The Jimmy Mouse starts to fall from somewhere higher than all platforms at the moment, and its whereabouts are always at a speed of 1 meter/second. When Jimmy falls onto a platform, the gamer chooses to make it run left or right, and the speed is also 1 meter/second. When Jimmy ran to the edge of the platform, he began to fall.
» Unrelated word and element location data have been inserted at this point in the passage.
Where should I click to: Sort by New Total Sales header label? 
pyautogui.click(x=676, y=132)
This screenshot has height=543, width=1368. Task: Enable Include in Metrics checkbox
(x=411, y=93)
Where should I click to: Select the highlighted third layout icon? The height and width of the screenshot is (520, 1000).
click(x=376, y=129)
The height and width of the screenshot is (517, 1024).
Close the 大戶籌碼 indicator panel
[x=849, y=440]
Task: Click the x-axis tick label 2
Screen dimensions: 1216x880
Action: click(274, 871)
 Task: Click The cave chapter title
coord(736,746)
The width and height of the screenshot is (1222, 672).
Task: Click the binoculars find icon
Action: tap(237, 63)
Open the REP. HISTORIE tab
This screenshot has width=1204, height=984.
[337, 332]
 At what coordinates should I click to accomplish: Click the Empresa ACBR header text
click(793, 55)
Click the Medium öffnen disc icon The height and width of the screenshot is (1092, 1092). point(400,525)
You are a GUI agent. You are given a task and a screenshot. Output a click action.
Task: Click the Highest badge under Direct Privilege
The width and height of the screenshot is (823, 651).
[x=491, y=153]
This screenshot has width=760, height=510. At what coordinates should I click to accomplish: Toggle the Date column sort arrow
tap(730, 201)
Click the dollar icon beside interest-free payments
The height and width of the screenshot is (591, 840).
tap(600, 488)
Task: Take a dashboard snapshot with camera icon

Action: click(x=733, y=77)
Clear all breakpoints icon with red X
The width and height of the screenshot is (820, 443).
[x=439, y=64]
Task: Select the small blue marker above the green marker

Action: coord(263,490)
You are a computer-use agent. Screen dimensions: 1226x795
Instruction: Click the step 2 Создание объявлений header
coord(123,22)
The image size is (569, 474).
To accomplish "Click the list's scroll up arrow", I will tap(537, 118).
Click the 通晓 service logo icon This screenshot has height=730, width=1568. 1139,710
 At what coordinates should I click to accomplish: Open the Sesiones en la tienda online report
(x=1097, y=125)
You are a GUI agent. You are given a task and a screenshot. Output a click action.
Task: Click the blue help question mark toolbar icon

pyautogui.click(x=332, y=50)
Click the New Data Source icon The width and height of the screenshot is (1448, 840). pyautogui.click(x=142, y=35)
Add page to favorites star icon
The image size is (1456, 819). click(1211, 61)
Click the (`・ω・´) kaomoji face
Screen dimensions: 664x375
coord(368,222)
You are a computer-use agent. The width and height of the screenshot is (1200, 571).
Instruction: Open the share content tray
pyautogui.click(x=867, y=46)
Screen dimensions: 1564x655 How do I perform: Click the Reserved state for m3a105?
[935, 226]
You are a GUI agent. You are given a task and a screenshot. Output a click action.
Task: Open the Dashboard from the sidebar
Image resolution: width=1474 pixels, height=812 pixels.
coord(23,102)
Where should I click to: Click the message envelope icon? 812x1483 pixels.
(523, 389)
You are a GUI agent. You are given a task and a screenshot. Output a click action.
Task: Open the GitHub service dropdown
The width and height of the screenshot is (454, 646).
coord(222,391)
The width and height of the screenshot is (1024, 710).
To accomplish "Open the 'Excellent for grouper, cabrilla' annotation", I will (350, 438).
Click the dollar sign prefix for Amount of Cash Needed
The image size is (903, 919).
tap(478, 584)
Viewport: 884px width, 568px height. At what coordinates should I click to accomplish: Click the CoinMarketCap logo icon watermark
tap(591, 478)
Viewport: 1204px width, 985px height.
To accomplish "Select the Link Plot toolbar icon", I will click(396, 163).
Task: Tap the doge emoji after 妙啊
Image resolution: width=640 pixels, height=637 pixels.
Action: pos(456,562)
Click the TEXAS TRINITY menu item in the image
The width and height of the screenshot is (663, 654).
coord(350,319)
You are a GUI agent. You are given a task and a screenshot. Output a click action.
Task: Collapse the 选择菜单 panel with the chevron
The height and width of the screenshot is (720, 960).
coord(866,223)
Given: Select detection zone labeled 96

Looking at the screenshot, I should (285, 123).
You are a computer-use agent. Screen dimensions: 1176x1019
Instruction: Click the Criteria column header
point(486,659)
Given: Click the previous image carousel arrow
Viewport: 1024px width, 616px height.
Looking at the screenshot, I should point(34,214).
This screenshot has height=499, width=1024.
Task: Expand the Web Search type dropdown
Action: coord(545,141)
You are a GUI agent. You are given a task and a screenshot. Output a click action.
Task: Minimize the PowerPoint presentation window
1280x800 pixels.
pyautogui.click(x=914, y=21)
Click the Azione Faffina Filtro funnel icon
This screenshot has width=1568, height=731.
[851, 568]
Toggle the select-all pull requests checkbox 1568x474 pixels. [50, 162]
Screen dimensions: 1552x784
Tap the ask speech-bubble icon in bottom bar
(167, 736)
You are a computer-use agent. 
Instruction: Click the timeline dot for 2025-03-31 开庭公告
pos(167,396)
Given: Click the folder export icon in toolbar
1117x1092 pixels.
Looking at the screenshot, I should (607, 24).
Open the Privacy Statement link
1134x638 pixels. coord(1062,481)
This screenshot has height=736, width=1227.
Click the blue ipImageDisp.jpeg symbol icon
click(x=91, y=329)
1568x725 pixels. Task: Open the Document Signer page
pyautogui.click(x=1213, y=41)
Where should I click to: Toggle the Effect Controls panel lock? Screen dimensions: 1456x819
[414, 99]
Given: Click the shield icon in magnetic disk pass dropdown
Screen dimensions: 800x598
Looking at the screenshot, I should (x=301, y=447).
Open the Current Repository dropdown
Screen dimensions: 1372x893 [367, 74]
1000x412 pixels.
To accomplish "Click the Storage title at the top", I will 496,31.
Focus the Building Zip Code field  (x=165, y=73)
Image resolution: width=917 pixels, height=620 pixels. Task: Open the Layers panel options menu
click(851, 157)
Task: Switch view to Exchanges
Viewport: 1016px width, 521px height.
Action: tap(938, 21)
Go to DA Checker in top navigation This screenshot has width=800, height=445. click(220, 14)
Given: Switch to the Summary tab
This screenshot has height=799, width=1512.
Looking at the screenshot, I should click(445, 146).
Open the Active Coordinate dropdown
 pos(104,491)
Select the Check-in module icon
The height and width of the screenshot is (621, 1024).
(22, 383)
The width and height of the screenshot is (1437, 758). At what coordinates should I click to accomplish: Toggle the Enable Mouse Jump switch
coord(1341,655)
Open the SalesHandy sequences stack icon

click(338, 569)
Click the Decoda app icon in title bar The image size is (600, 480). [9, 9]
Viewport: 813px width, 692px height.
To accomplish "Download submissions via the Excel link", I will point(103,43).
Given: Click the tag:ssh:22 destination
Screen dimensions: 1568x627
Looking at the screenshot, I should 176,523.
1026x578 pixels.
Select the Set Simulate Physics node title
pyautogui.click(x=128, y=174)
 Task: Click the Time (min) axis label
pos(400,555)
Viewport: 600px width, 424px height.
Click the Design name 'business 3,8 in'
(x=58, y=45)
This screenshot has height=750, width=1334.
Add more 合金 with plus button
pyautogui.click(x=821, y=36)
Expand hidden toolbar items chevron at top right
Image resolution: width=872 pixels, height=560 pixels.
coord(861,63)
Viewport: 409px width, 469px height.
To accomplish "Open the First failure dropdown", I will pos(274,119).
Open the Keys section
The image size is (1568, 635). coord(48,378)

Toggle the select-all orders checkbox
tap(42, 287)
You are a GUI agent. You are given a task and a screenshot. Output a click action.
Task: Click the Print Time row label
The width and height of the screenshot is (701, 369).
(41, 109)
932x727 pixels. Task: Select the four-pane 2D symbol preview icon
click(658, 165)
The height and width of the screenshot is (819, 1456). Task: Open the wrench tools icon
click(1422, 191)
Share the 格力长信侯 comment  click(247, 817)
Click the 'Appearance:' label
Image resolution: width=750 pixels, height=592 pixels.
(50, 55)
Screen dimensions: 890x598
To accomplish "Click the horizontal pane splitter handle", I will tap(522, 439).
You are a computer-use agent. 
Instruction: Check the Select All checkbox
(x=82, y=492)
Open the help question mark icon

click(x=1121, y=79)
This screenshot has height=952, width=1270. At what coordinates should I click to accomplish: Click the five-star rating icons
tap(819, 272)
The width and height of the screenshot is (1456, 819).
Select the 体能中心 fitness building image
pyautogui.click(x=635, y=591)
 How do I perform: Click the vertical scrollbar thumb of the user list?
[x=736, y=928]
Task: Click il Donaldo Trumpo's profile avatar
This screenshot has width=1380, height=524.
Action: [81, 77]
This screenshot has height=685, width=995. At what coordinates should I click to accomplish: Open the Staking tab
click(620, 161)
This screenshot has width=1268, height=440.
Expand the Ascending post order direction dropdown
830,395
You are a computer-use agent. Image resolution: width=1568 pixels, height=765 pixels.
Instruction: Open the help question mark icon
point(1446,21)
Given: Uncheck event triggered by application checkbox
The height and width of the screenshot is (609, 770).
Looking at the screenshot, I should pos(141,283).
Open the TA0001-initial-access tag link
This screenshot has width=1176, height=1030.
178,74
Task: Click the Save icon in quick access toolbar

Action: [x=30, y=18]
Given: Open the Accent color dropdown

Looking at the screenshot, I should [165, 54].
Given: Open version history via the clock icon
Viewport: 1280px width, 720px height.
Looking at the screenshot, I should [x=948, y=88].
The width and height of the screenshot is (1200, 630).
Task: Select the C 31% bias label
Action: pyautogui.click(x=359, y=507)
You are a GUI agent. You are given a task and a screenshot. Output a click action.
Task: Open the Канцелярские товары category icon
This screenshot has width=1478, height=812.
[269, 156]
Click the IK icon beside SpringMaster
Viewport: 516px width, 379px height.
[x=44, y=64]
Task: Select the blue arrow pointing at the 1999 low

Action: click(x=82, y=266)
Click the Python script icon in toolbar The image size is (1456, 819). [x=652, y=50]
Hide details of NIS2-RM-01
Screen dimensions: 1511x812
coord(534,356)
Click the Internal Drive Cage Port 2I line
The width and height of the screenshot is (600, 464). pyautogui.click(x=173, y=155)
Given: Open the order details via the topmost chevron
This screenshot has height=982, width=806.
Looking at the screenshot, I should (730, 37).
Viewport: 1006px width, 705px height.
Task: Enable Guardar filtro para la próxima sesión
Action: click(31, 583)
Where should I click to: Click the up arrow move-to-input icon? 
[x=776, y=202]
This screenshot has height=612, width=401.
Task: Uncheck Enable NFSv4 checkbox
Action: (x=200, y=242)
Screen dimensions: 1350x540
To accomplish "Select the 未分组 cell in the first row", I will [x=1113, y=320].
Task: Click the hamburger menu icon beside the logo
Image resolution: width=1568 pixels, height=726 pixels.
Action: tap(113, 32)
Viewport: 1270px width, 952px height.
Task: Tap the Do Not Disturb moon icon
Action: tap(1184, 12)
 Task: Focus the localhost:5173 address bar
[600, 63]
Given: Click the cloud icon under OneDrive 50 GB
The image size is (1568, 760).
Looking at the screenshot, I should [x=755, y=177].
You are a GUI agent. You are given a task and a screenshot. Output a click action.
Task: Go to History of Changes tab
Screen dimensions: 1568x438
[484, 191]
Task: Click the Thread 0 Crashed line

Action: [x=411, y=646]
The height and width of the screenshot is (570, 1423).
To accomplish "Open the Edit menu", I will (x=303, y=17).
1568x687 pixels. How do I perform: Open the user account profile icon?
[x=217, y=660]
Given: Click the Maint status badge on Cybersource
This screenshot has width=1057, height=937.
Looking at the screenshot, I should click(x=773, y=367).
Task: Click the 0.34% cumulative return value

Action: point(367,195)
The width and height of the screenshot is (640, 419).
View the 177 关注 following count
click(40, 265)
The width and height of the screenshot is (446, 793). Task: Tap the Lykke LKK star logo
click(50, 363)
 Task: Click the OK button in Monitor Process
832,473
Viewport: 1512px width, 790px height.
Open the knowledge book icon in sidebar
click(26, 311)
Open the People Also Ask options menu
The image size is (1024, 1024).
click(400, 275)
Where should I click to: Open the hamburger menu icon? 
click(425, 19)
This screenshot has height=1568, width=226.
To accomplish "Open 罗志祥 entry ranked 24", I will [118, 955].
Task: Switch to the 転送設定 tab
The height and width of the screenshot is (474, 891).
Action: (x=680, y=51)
Jimmy's height cannot exceed MAX meters each time he falls, or the game will end.

Design a program to calculate the earliest possible time when Jimmy was on the ground.

Input
The first line is the number of test data groups t (0 <= t <= 20 ). The first row of each group of test data is four integers N, X, Y, MAX, separated by spaces. N is the number of platforms (not including the ground), X and Y are the horizontal and vertical coordinates of the location where Jimmy starts to fall, and MAX is the maximum height of one fall. The next N rows describe a platform in each row, including three integers, X1 [I], X2 [I], and H [I]. H [I] indicates the height of the platform. X1 [I] and X2 [I] indicate the horizontal coordinates of the left and right endpoints of the platform. 1 <= N <= 1000,-20000 <= X, X1 [I], x2 [I] <= 20000,0 <H [I] <Y <= 20000 (I = 1 .. N ). All coordinates are in meters.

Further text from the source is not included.